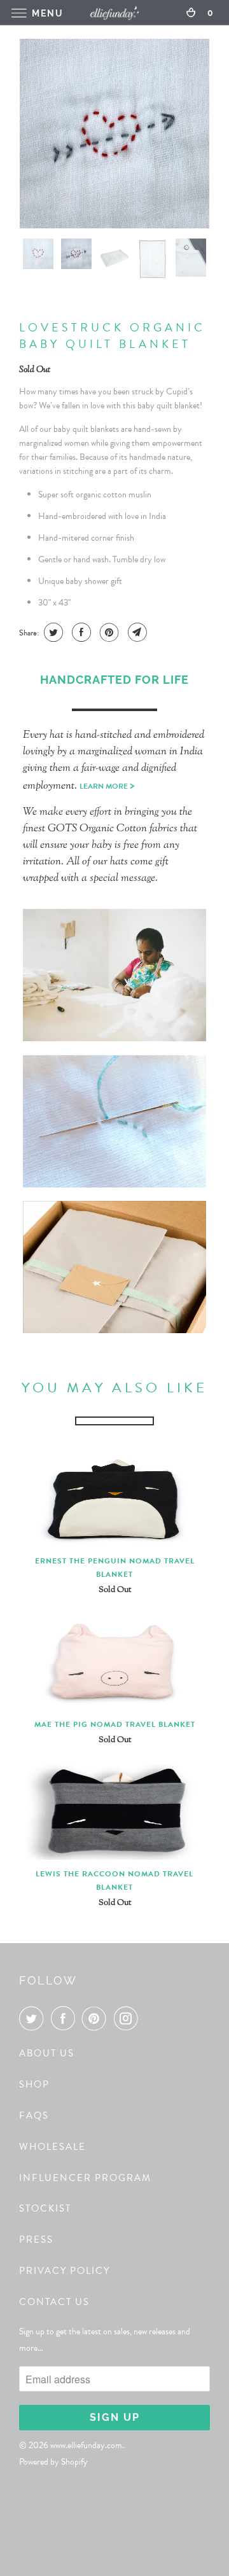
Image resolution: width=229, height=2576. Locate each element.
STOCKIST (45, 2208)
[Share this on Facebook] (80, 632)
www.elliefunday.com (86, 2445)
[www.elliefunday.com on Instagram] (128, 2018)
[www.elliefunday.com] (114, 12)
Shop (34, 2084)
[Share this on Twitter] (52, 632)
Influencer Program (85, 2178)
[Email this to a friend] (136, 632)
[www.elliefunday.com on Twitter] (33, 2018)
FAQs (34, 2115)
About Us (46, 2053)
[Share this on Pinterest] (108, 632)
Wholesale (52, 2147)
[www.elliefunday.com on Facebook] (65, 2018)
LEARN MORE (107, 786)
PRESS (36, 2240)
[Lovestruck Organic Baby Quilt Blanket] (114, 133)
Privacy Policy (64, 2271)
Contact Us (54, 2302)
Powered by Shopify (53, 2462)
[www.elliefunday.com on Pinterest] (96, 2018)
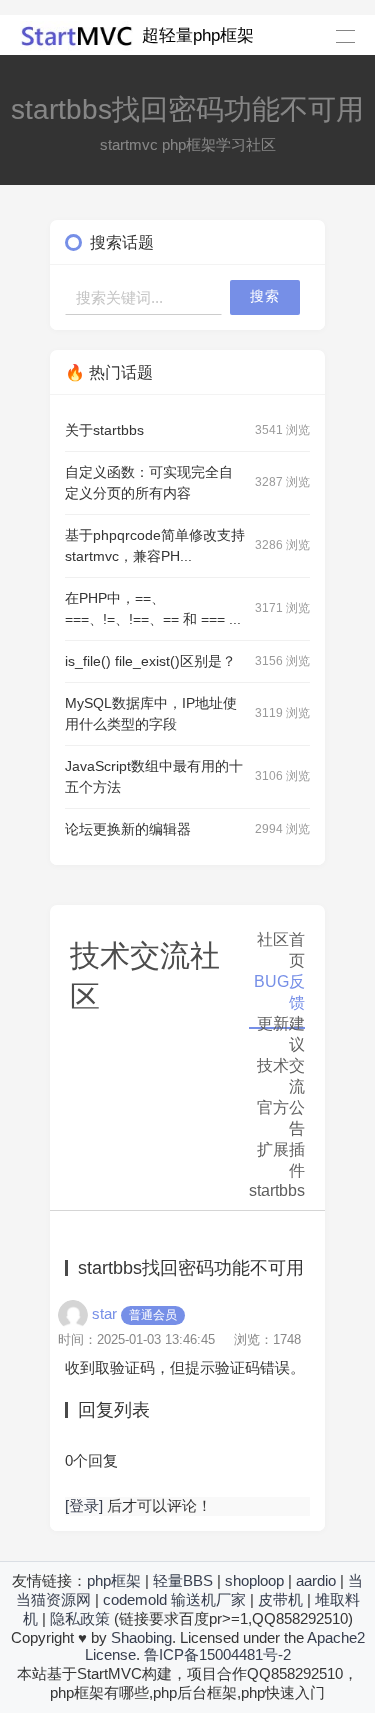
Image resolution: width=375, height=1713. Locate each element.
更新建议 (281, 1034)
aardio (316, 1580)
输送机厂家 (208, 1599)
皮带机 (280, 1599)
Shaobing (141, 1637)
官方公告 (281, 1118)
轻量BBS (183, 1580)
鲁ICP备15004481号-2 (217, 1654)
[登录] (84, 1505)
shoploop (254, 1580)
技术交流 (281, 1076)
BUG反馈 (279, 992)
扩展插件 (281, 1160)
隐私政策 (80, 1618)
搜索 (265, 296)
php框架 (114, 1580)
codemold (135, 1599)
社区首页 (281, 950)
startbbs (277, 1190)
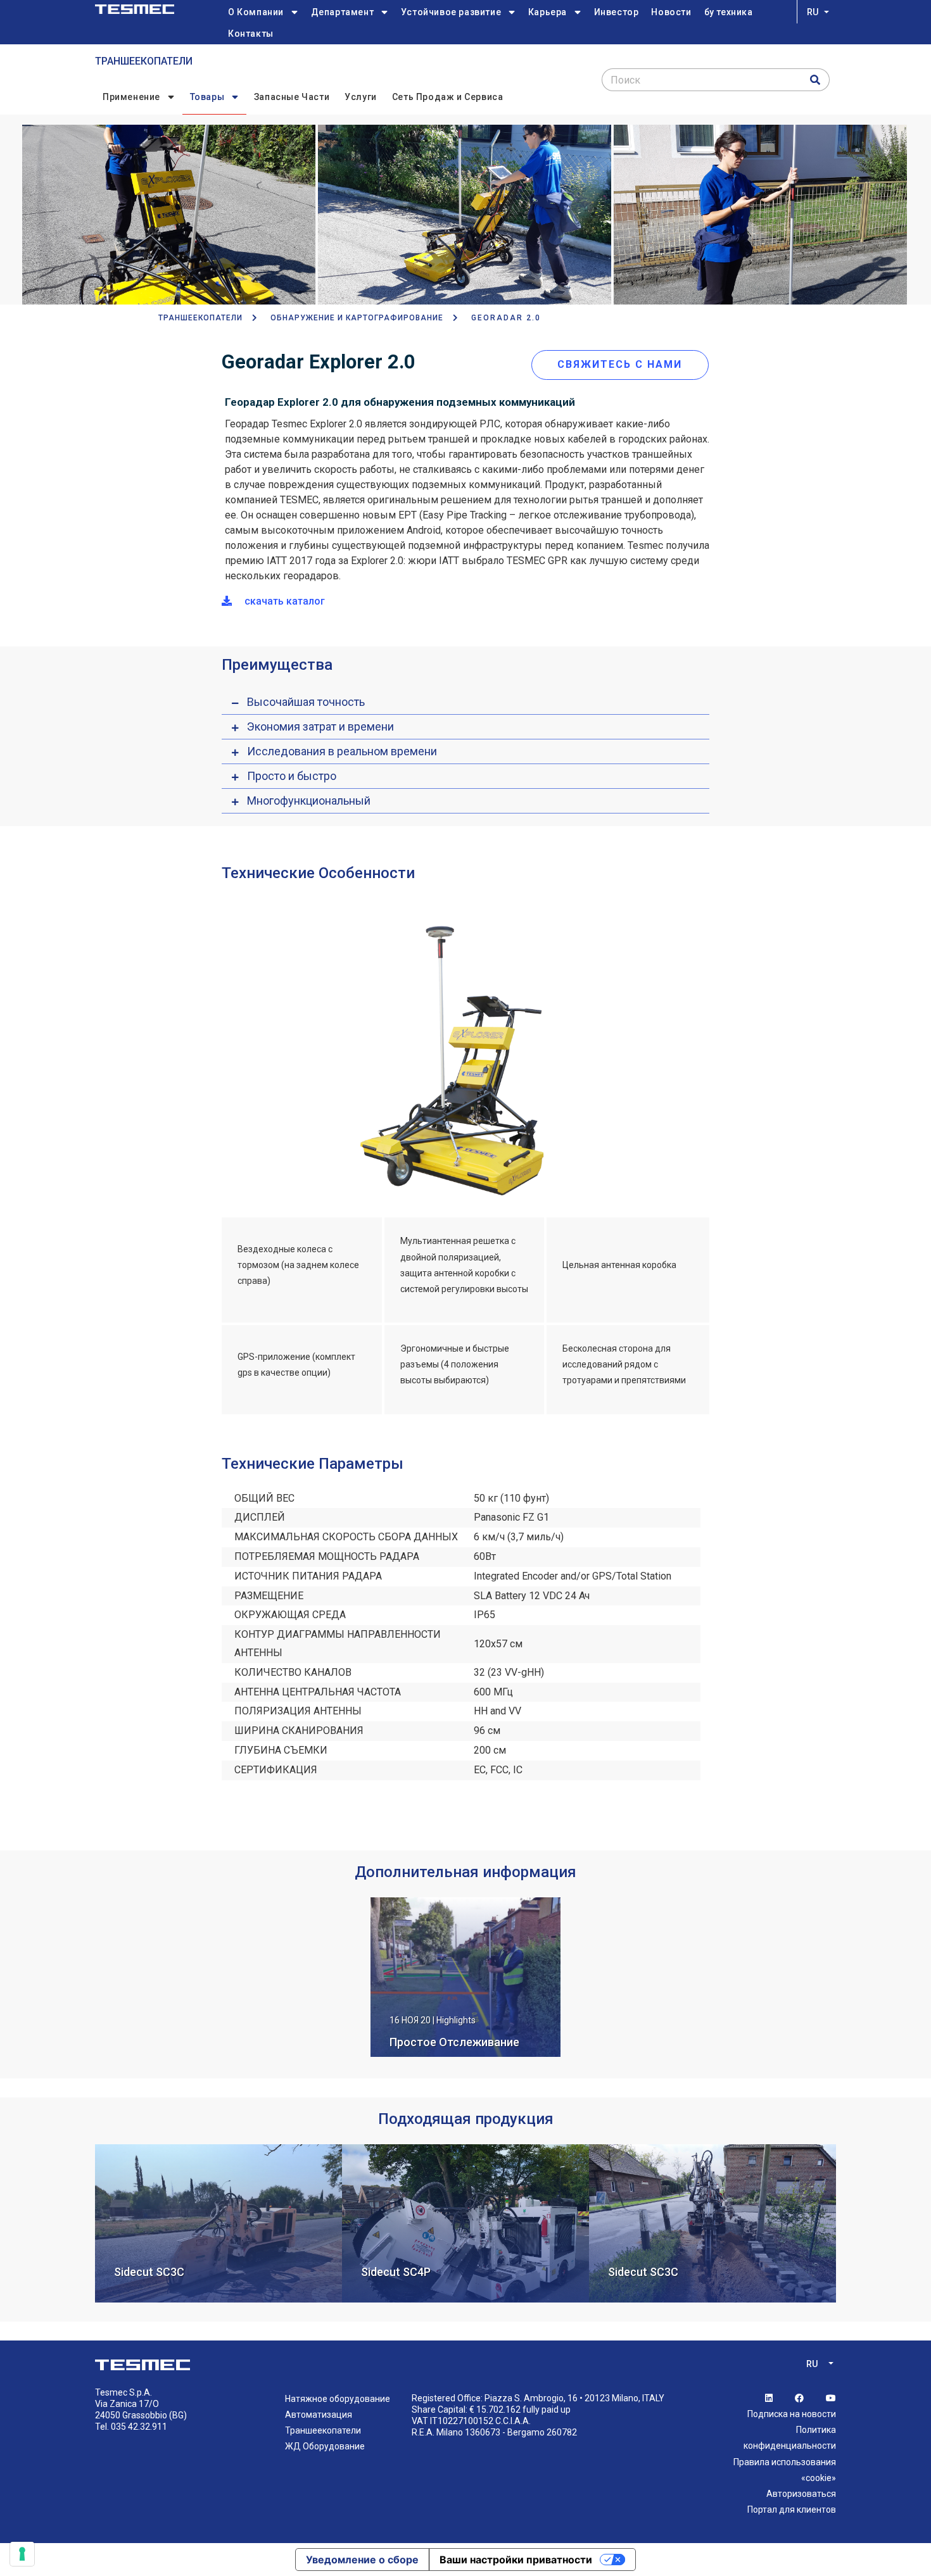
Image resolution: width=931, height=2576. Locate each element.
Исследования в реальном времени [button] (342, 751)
------------------------------------------------------------------------
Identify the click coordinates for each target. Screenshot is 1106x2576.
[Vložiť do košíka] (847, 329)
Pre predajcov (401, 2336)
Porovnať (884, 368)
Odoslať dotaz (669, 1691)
------------------------------------------------------------------------
[Problem statement]: Copy the lines above exactly, starting with the line that contains "About Us (46, 2053)" and ending with the line that contains "Исследования в реальном", and leave out any pictures.

[Response area]:
About Us (46, 2053)
[Share this on Pinterest] (108, 632)
Wholesale (52, 2147)
[www.elliefunday.com on Facebook] (65, 2018)
LEARN MORE (107, 786)
PRESS (36, 2240)
[Lovestruck Organic Baby Quilt Blanket] (114, 133)
Privacy Policy (64, 2271)
Contact Us (54, 2302)
Powered by Shopify (53, 2462)
[www.elliefunday.com on Pinterest] (96, 2018)
Image resolution: width=375, height=1713. Locate each element.
更新建议 (281, 1034)
aardio (316, 1580)
输送机厂家 (208, 1599)
皮带机 (280, 1599)
Shaobing (141, 1637)
官方公告 (281, 1118)
轻量BBS (183, 1580)
鲁ICP备15004481号-2 (217, 1654)
[登录] (84, 1505)
shoploop (254, 1580)
技术交流 (281, 1076)
BUG反馈 (279, 992)
扩展插件 (281, 1160)
隐私政策 (80, 1618)
搜索 (265, 296)
php框架 (114, 1580)
codemold (135, 1599)
社区首页 (281, 950)
startbbs (277, 1190)
Image resolution: width=931, height=2576. Locate each element.
Исследования в реальном времени [button] (342, 751)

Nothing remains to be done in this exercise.